=== MATERIALS PROVIDED ===

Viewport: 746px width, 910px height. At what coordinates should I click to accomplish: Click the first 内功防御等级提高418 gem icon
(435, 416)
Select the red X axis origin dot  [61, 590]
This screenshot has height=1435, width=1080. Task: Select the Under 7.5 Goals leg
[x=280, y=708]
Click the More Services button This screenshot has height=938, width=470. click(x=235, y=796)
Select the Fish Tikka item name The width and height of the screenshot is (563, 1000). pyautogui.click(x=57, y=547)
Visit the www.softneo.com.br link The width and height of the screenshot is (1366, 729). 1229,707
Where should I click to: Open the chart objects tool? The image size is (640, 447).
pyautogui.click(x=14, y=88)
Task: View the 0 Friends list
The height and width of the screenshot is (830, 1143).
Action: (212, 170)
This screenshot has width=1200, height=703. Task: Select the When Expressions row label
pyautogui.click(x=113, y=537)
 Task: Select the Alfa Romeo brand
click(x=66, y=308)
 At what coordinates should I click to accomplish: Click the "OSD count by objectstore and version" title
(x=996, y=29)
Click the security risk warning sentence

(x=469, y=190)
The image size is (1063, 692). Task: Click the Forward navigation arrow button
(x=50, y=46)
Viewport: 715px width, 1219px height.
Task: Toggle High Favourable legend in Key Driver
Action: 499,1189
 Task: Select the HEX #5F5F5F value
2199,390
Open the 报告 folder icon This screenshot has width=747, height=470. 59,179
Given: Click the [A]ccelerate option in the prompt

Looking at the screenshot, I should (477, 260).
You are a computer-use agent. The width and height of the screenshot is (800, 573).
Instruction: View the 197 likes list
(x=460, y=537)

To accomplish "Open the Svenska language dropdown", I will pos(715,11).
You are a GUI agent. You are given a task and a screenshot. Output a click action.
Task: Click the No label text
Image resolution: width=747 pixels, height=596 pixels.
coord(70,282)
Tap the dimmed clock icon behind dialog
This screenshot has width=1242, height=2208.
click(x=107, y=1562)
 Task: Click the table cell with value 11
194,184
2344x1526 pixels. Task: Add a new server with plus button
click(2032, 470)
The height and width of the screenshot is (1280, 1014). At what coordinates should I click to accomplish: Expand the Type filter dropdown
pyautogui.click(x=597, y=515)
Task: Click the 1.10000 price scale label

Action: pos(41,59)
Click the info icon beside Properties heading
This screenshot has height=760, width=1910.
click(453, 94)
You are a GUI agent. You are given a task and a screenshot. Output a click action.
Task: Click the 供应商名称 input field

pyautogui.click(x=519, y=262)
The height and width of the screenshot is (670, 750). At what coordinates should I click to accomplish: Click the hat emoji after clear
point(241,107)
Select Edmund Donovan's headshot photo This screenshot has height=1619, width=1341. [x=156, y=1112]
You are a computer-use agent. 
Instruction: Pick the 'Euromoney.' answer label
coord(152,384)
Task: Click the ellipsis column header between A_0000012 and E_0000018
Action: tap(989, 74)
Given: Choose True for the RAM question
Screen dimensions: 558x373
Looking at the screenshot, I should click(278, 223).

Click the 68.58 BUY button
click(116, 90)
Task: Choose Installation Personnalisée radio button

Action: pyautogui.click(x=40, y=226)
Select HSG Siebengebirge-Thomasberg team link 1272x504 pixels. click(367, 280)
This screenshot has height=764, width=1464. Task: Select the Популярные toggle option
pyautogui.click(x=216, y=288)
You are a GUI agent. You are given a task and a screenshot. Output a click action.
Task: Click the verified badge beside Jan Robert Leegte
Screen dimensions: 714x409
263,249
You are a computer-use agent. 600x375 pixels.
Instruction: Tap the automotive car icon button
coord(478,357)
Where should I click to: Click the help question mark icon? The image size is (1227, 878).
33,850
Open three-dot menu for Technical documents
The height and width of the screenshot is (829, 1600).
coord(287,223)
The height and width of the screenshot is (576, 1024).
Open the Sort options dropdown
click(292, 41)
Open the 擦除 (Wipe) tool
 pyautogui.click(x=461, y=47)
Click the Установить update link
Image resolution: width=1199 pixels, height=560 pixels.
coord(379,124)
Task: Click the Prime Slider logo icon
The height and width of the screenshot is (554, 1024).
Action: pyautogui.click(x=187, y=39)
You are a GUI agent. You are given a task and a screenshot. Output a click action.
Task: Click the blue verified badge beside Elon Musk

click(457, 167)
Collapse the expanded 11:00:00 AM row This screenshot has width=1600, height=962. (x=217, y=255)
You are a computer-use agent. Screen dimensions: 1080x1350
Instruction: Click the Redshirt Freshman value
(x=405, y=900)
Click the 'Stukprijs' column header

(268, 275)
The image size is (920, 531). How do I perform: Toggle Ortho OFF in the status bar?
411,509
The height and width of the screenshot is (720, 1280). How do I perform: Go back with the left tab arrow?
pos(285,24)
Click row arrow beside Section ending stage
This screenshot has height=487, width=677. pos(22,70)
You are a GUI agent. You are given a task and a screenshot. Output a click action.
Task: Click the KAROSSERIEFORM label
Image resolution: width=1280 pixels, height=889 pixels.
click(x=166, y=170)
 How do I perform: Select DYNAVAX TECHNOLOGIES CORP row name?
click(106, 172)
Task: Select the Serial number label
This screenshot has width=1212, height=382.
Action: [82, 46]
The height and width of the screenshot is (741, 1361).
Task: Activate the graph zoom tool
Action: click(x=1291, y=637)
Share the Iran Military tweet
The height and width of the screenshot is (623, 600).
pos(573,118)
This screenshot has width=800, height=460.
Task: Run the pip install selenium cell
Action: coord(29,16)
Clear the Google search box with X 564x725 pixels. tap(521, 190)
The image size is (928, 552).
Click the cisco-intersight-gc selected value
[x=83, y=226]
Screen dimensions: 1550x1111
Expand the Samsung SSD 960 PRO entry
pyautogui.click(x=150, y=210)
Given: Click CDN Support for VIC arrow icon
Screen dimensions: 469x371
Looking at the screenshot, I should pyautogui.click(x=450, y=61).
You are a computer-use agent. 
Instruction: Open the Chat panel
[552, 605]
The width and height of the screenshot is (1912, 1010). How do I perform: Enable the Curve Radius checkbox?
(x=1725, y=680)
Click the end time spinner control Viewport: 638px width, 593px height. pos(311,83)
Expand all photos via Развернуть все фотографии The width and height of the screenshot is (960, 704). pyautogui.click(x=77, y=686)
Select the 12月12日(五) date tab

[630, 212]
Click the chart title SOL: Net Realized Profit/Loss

===

TASK:
Make an exact copy of all the lines above.

COMPLETED EXERCISE:
Viewport: 746px width, 910px height. At what coordinates should I click to accomplish: Click the first 内功防御等级提高418 gem icon
(435, 416)
Select the red X axis origin dot  [61, 590]
This screenshot has height=1435, width=1080. Task: Select the Under 7.5 Goals leg
[x=280, y=708]
Click the More Services button This screenshot has height=938, width=470. click(x=235, y=796)
Select the Fish Tikka item name The width and height of the screenshot is (563, 1000). pyautogui.click(x=57, y=547)
Visit the www.softneo.com.br link The width and height of the screenshot is (1366, 729). 1229,707
Where should I click to: Open the chart objects tool? The image size is (640, 447).
pyautogui.click(x=14, y=88)
Task: View the 0 Friends list
The height and width of the screenshot is (830, 1143).
Action: (212, 170)
This screenshot has width=1200, height=703. Task: Select the When Expressions row label
pyautogui.click(x=113, y=537)
 Task: Select the Alfa Romeo brand
click(x=66, y=308)
 At what coordinates should I click to accomplish: Click the "OSD count by objectstore and version" title
(x=996, y=29)
Click the security risk warning sentence

(x=469, y=190)
The image size is (1063, 692). Task: Click the Forward navigation arrow button
(x=50, y=46)
Viewport: 715px width, 1219px height.
Task: Toggle High Favourable legend in Key Driver
Action: 499,1189
 Task: Select the HEX #5F5F5F value
2199,390
Open the 报告 folder icon This screenshot has width=747, height=470. 59,179
Given: Click the [A]ccelerate option in the prompt

Looking at the screenshot, I should (477, 260).
You are a computer-use agent. The width and height of the screenshot is (800, 573).
Instruction: View the 197 likes list
(x=460, y=537)

To accomplish "Open the Svenska language dropdown", I will pos(715,11).
You are a GUI agent. You are given a task and a screenshot. Output a click action.
Task: Click the No label text
Image resolution: width=747 pixels, height=596 pixels.
coord(70,282)
Tap the dimmed clock icon behind dialog
This screenshot has width=1242, height=2208.
click(x=107, y=1562)
 Task: Click the table cell with value 11
194,184
2344x1526 pixels. Task: Add a new server with plus button
click(2032, 470)
The height and width of the screenshot is (1280, 1014). At what coordinates should I click to accomplish: Expand the Type filter dropdown
pyautogui.click(x=597, y=515)
Task: Click the 1.10000 price scale label

Action: pos(41,59)
Click the info icon beside Properties heading
This screenshot has height=760, width=1910.
click(453, 94)
You are a GUI agent. You are given a task and a screenshot. Output a click action.
Task: Click the 供应商名称 input field

pyautogui.click(x=519, y=262)
The height and width of the screenshot is (670, 750). At what coordinates should I click to accomplish: Click the hat emoji after clear
point(241,107)
Select Edmund Donovan's headshot photo This screenshot has height=1619, width=1341. [x=156, y=1112]
You are a computer-use agent. 
Instruction: Pick the 'Euromoney.' answer label
coord(152,384)
Task: Click the ellipsis column header between A_0000012 and E_0000018
Action: tap(989, 74)
Given: Choose True for the RAM question
Screen dimensions: 558x373
Looking at the screenshot, I should click(278, 223).

Click the 68.58 BUY button
click(116, 90)
Task: Choose Installation Personnalisée radio button

Action: pyautogui.click(x=40, y=226)
Select HSG Siebengebirge-Thomasberg team link 1272x504 pixels. click(367, 280)
This screenshot has height=764, width=1464. Task: Select the Популярные toggle option
pyautogui.click(x=216, y=288)
You are a GUI agent. You are given a task and a screenshot. Output a click action.
Task: Click the verified badge beside Jan Robert Leegte
Screen dimensions: 714x409
263,249
You are a computer-use agent. 600x375 pixels.
Instruction: Tap the automotive car icon button
coord(478,357)
Where should I click to: Click the help question mark icon? The image size is (1227, 878).
33,850
Open three-dot menu for Technical documents
The height and width of the screenshot is (829, 1600).
coord(287,223)
The height and width of the screenshot is (576, 1024).
Open the Sort options dropdown
click(292, 41)
Open the 擦除 (Wipe) tool
 pyautogui.click(x=461, y=47)
Click the Установить update link
Image resolution: width=1199 pixels, height=560 pixels.
coord(379,124)
Task: Click the Prime Slider logo icon
The height and width of the screenshot is (554, 1024).
Action: pyautogui.click(x=187, y=39)
You are a GUI agent. You are given a task and a screenshot. Output a click action.
Task: Click the blue verified badge beside Elon Musk

click(457, 167)
Collapse the expanded 11:00:00 AM row This screenshot has width=1600, height=962. (x=217, y=255)
You are a computer-use agent. Screen dimensions: 1080x1350
Instruction: Click the Redshirt Freshman value
(x=405, y=900)
Click the 'Stukprijs' column header

(268, 275)
The image size is (920, 531). How do I perform: Toggle Ortho OFF in the status bar?
411,509
The height and width of the screenshot is (720, 1280). How do I perform: Go back with the left tab arrow?
pos(285,24)
Click row arrow beside Section ending stage
This screenshot has height=487, width=677. pos(22,70)
You are a GUI agent. You are given a task and a screenshot. Output a click action.
Task: Click the KAROSSERIEFORM label
Image resolution: width=1280 pixels, height=889 pixels.
click(x=166, y=170)
 How do I perform: Select DYNAVAX TECHNOLOGIES CORP row name?
click(106, 172)
Task: Select the Serial number label
This screenshot has width=1212, height=382.
Action: [82, 46]
The height and width of the screenshot is (741, 1361).
Task: Activate the graph zoom tool
Action: click(x=1291, y=637)
Share the Iran Military tweet
The height and width of the screenshot is (623, 600).
pos(573,118)
This screenshot has width=800, height=460.
Task: Run the pip install selenium cell
Action: coord(29,16)
Clear the Google search box with X 564x725 pixels. tap(521, 190)
The image size is (928, 552).
Click the cisco-intersight-gc selected value
[x=83, y=226]
Screen dimensions: 1550x1111
Expand the Samsung SSD 960 PRO entry
pyautogui.click(x=150, y=210)
Given: Click CDN Support for VIC arrow icon
Screen dimensions: 469x371
Looking at the screenshot, I should pyautogui.click(x=450, y=61).
You are a computer-use agent. 
Instruction: Open the Chat panel
[552, 605]
The width and height of the screenshot is (1912, 1010). How do I perform: Enable the Curve Radius checkbox?
(x=1725, y=680)
Click the end time spinner control Viewport: 638px width, 593px height. pos(311,83)
Expand all photos via Развернуть все фотографии The width and height of the screenshot is (960, 704). pyautogui.click(x=77, y=686)
Select the 12月12日(五) date tab

[630, 212]
Click the chart title SOL: Net Realized Profit/Loss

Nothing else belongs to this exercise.